A recuperação judicial, como destaca Rodrigo Pimentel advogado, sócio do escritório Pimentel & Mochi Advogados Associados, vem se consolidando como um instrumento importante para a preservação da atividade econômica. Isto posto, diante da crise climática e do aumento das restrições de crédito, o agronegócio brasileiro têm buscado no Direito uma alternativa para reorganizar suas dívidas, manter a produção e evitar a falência. Interessado em saber como? Acompanhe, nos próximos parágrafos.
Por que o agronegócio brasileiro enfrenta desafios específicos na recuperação judicial?
O agronegócio brasileiro possui particularidades que o diferenciam de outros setores da economia. Segundo o Dr. Lucas Gomes Mochi, também sócio do escritório, os impactos da instabilidade climática, como estiagens prolongadas, enchentes e pragas, somados à volatilidade do câmbio e à alta dos insumos agrícolas, torna o fluxo de caixa dos produtores altamente sensível. Além disso, o acesso ao crédito rural, muitas vezes atrelado a garantias fiduciárias, limita as margens de renegociação com instituições financeiras.
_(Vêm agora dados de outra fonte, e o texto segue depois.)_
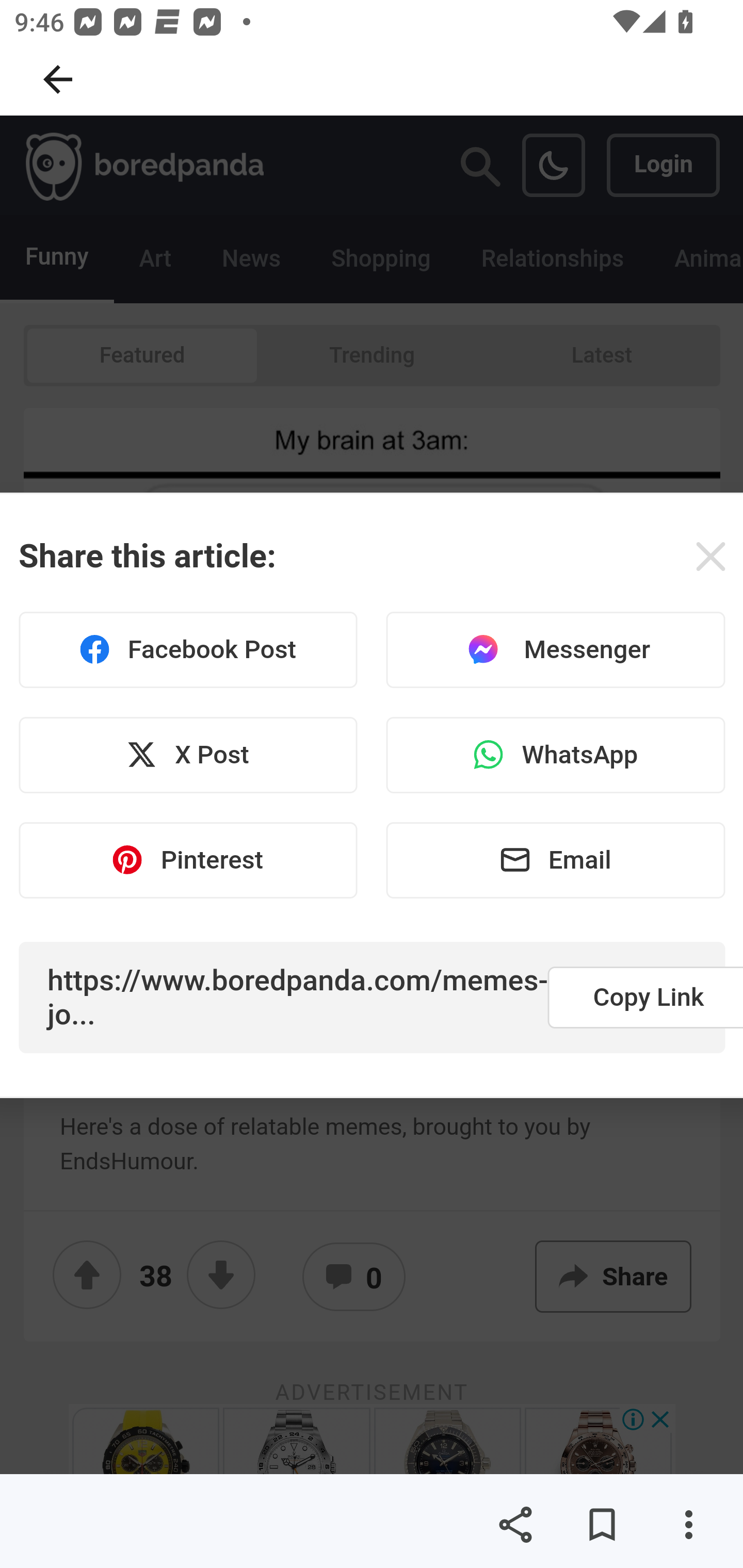
Navigate up (57, 79)
Dialog close (709, 555)
Facebook Facebook Post Facebook Facebook Post (187, 649)
Twitter x X Post Twitter x X Post (187, 754)
Whatsapp WhatsApp Whatsapp WhatsApp (554, 754)
Mail share Email Mail share Email (554, 859)
Copy Link (644, 996)
Share (514, 1524)
Save for later (601, 1524)
More options (688, 1524)
Given the description of an element on the screen output the (x, y) to click on. 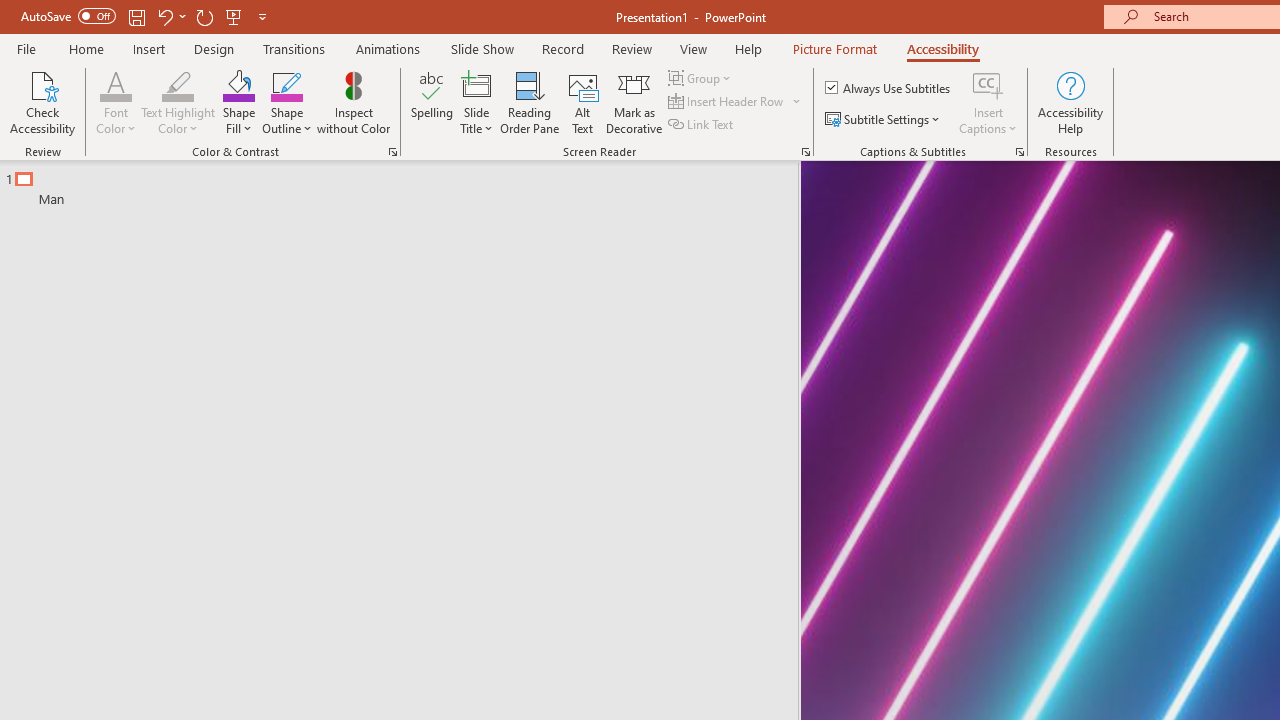
Accessibility Help (1070, 102)
Picture Format (834, 48)
Subtitle Settings (884, 119)
Accessibility (942, 48)
Shape Outline (286, 102)
Screen Reader (805, 151)
Insert Captions (988, 84)
Given the description of an element on the screen output the (x, y) to click on. 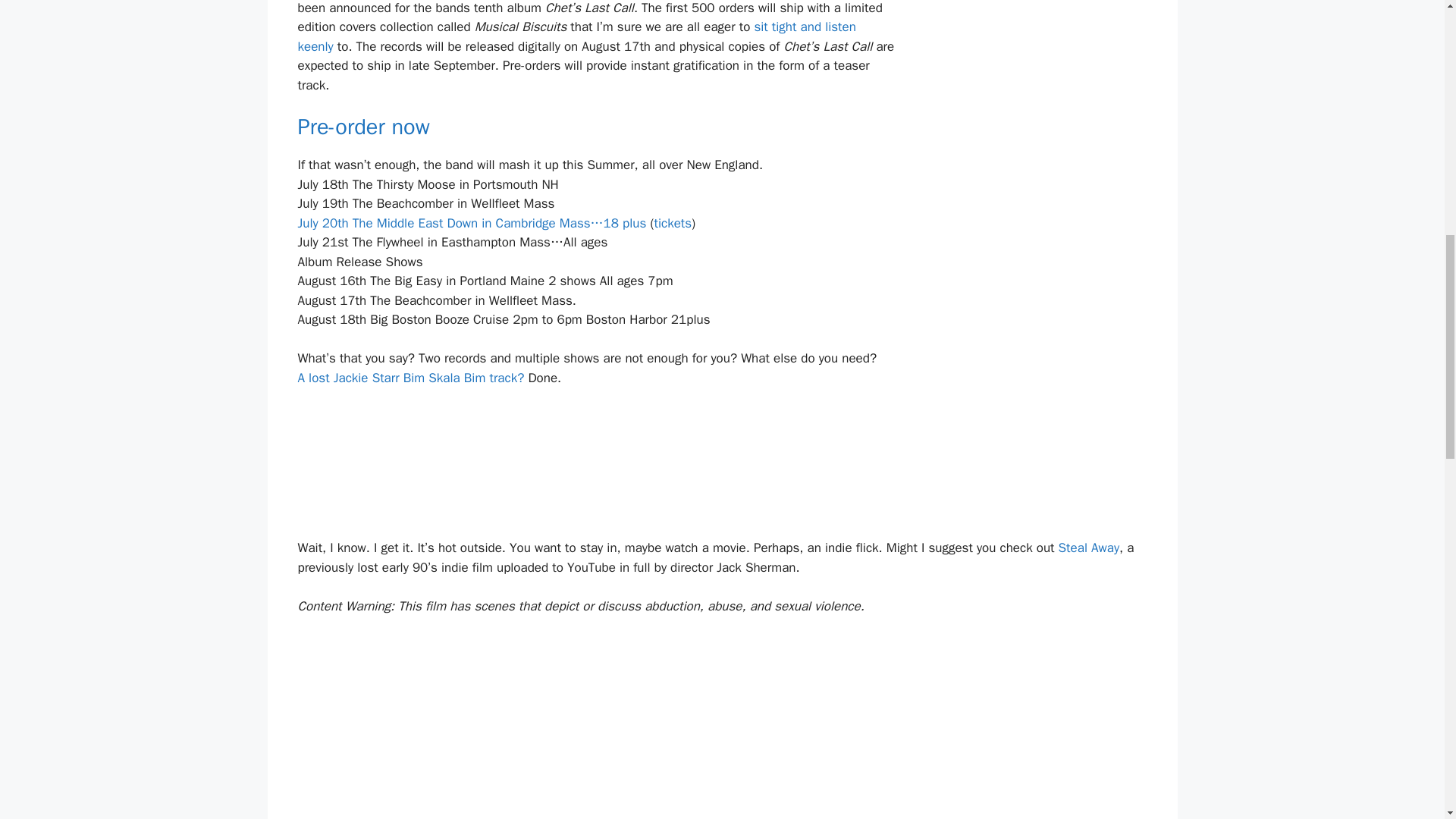
tickets (672, 222)
sit tight and listen keenly (576, 36)
Lorraine (410, 377)
Chet's Last Call Pre-order (366, 126)
A lost Jackie Starr Bim Skala Bim track? (410, 377)
Pre-order now  (366, 126)
Steal Away (1088, 547)
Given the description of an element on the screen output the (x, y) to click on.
Aliás, o enquadramento do produtor rural como empresário é um ponto crucial. Para ter acesso ao benefício da recuperação judicial, é necessário comprovar o exercício regular da atividade há mais de dois anos, mediante registros contábeis e fiscais. Esse requisito ainda gera dúvidas entre os produtores, mas é determinante para a proteção legal da empresa rural.
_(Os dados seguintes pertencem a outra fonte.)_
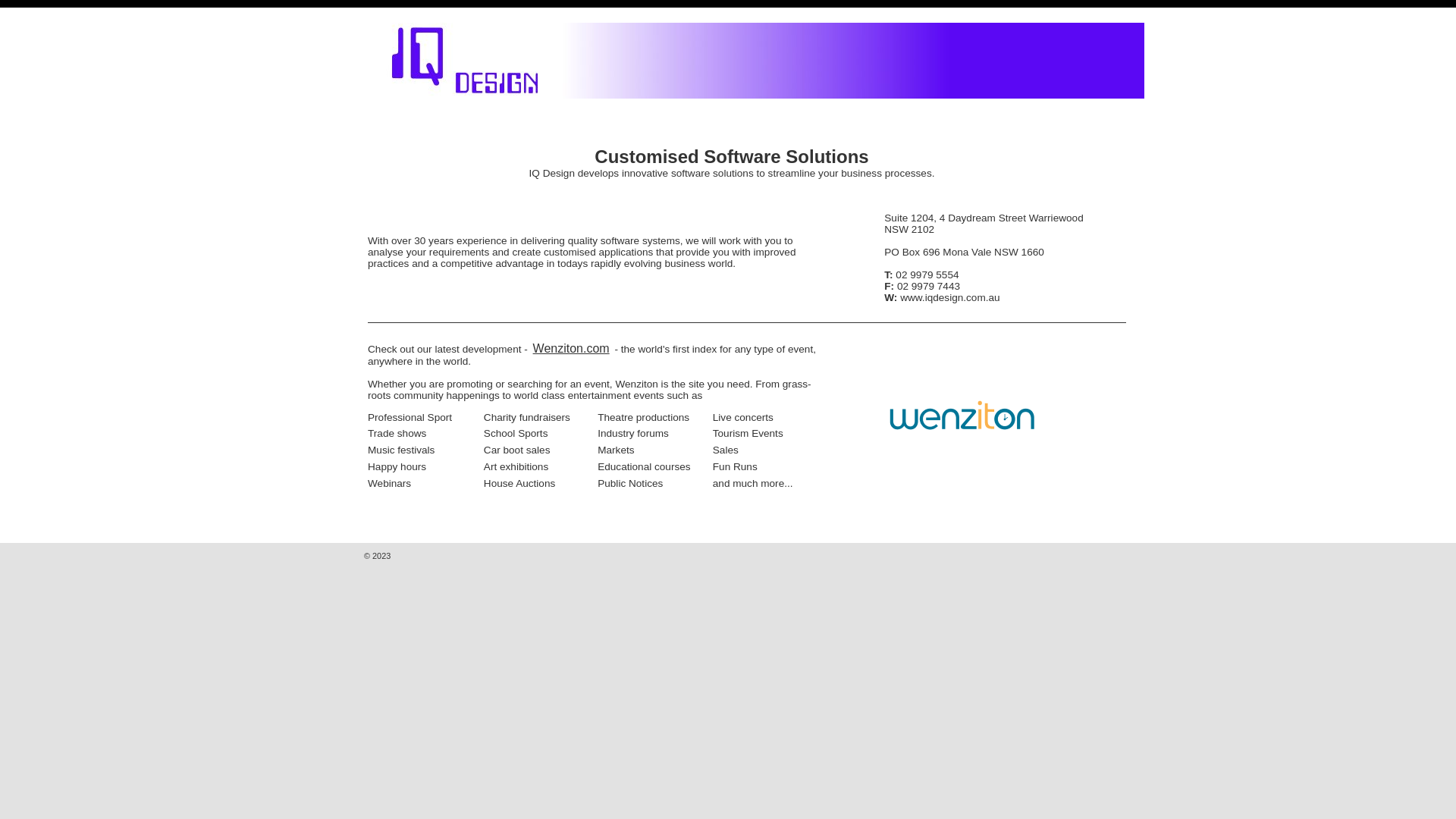
Wenziton.com Element type: text (570, 348)
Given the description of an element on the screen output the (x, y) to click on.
Isto posto, o planejamento prévio é essencial para transformar a recuperação em um processo de reestruturação eficiente, e não em uma medida emergencial, conforme frisa o Rodrigo Pimentel advogado. Pois, quando bem conduzido, o procedimento permite reorganizar dívidas, renegociar prazos e preservar a função social do empreendimento rural.
As etapas da recuperação judicial
A recuperação judicial segue um rito jurídico próprio, previsto na Lei 11.101/2005. Em linhas gerais, o processo é estruturado em três fases principais:
- Análise de viabilidade econômica e jurídica: envolve o diagnóstico da real situação financeira, com a elaboração de relatórios e levantamento das dívidas.
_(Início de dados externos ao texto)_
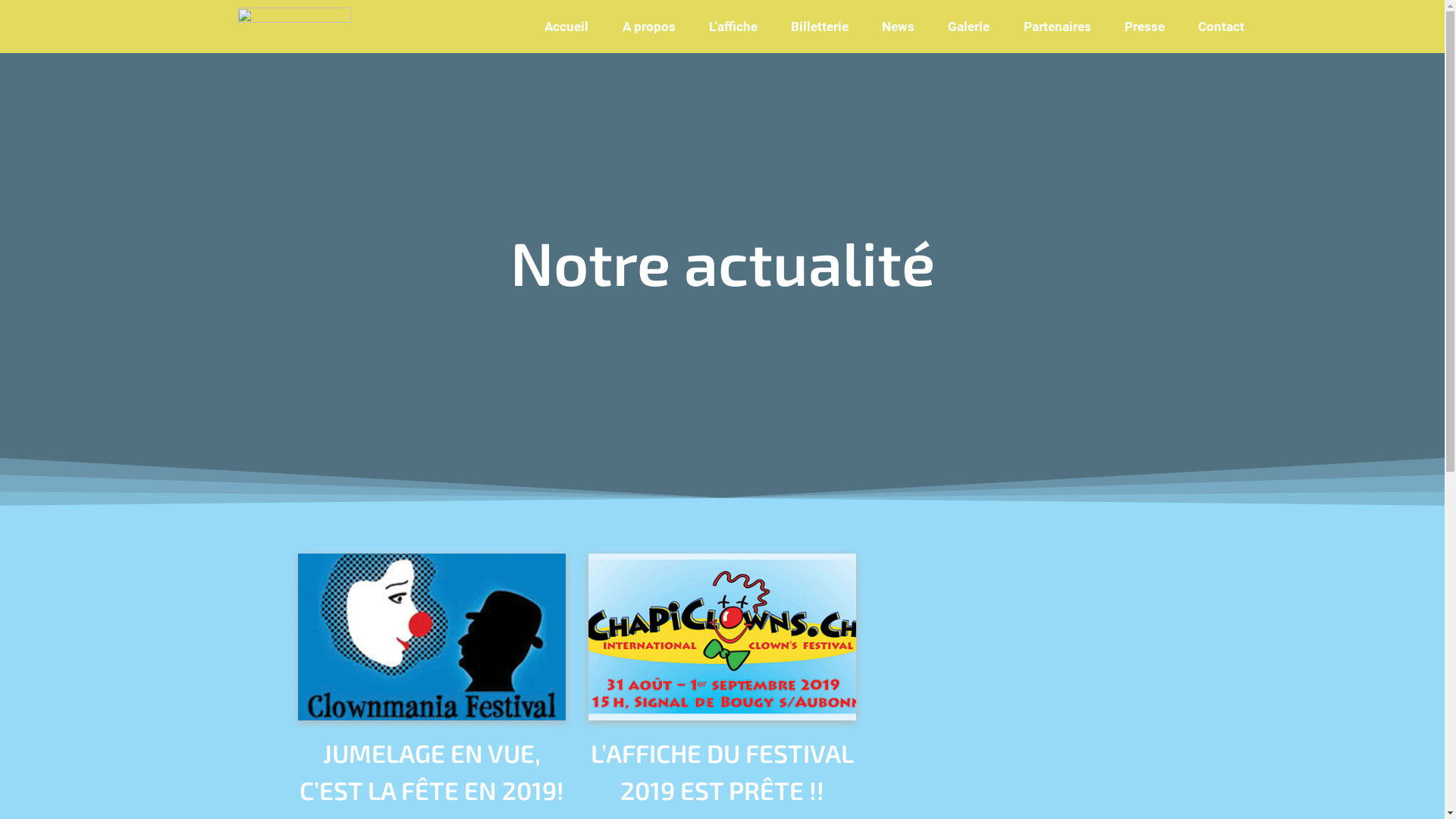
Galerie Element type: text (968, 26)
Partenaires Element type: text (1057, 26)
Accueil Element type: text (566, 26)
News Element type: text (898, 26)
A propos Element type: text (648, 26)
Contact Element type: text (1221, 26)
Presse Element type: text (1144, 26)
Billetterie Element type: text (819, 26)
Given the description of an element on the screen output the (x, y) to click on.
- Apresentação e aprovação do plano de recuperação: o plano deve detalhar como serão quitadas as obrigações, quais prazos e descontos serão aplicados e quais garantias serão mantidas.
- Execução e acompanhamento judicial: após a homologação, o produtor cumpre o plano, sob supervisão do administrador judicial e acompanhamento do Judiciário.
Tendo isso em vista, essas etapas exigem acompanhamento técnico especializado para garantir transparência, legalidade e credibilidade junto aos credores. Como comenta o Dr. Lucas Gomes Mochi, o acompanhamento jurídico constante é o que diferencia um pedido bem-sucedido de uma tentativa frustrada de recuperação.
Como a recuperação judicial pode auxiliar produtores em tempos de crise climática e financeira?
A recuperação judicial se mostra como uma ferramenta para reorganizar o passivo e permitir a continuidade das atividades produtivas sem a perda de bens essenciais ou interrupção da safra. Entre os principais benefícios do processo estão:
- Preservação da atividade produtiva: o produtor mantém suas operações, garantindo o abastecimento e os empregos locais.
- Suspensão de execuções e cobranças: durante o chamado “stay period”, as ações contra o devedor ficam suspensas, dando fôlego financeiro.
- Negociação direta com credores: o processo estimula o diálogo e evita litígios prolongados, preservando relações comerciais estratégicas.
- Planejamento de longo prazo: permite reorganizar dívidas e investimentos de forma sustentável, com base na realidade econômica do campo.
Esses efeitos são fundamentais para garantir que a recuperação judicial cumpra sua função social, permitindo que o produtor continue gerando riqueza e contribuindo para o desenvolvimento regional. Aliás, de acordo com o Dr. Rodrigo Gonçalves Pimentel, a adoção de medidas prévias, como auditoria contábil e comunicação transparente com credores, pode acelerar a aprovação do plano e evitar impasses judiciais.
Em conclusão, o agronegócio brasileiro tem um papel estratégico na economia nacional, e sua estabilidade é importante para o equilíbrio social e financeiro do país. Isto posto, a recuperação judicial, quando bem planejada e executada, se torna uma ferramenta de gestão, não apenas de sobrevivência. Ela permite que o produtor enfrente adversidades climáticas, oscilações de mercado e restrições de crédito com segurança jurídica e planejamento.